Saved entries:
-- Opening Marker --

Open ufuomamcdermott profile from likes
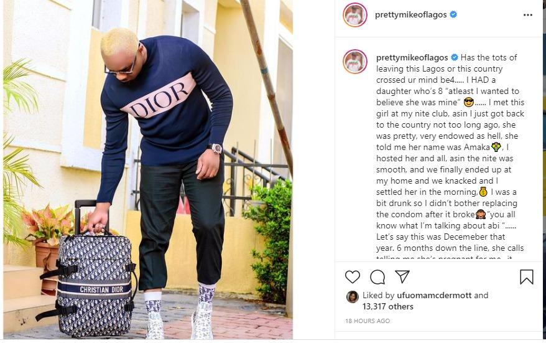 click(434, 295)
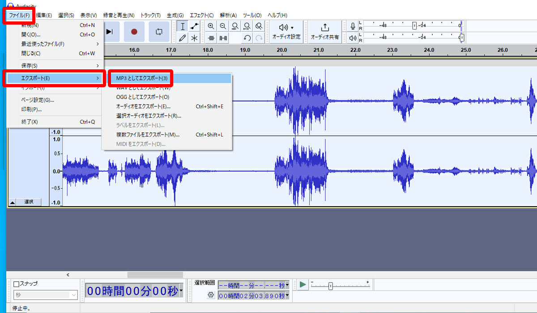Select the Draw pencil tool
537x313 pixels.
click(x=183, y=38)
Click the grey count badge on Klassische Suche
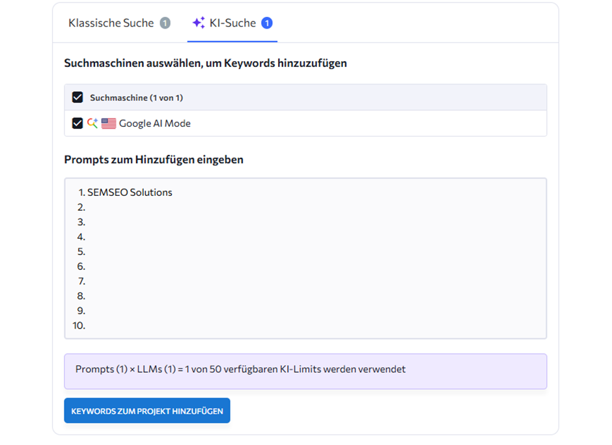This screenshot has height=445, width=612. (165, 23)
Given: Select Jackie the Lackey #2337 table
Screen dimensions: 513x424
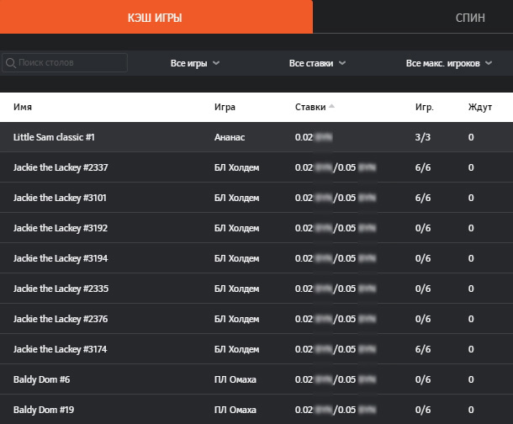Looking at the screenshot, I should click(x=61, y=167).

-- Closing Marker --

### WHAT THE EXERCISE ASKS
What is needed is a word-for-word transcription of all the entries, with the pictures dropped.

### COMPLETED TASK
Open ufuomamcdermott profile from likes
 click(434, 295)
Select the Draw pencil tool
537x313 pixels.
click(x=183, y=38)
Click the grey count badge on Klassische Suche
This screenshot has height=445, width=612. (165, 23)
Given: Select Jackie the Lackey #2337 table
Screen dimensions: 513x424
Looking at the screenshot, I should click(x=61, y=167).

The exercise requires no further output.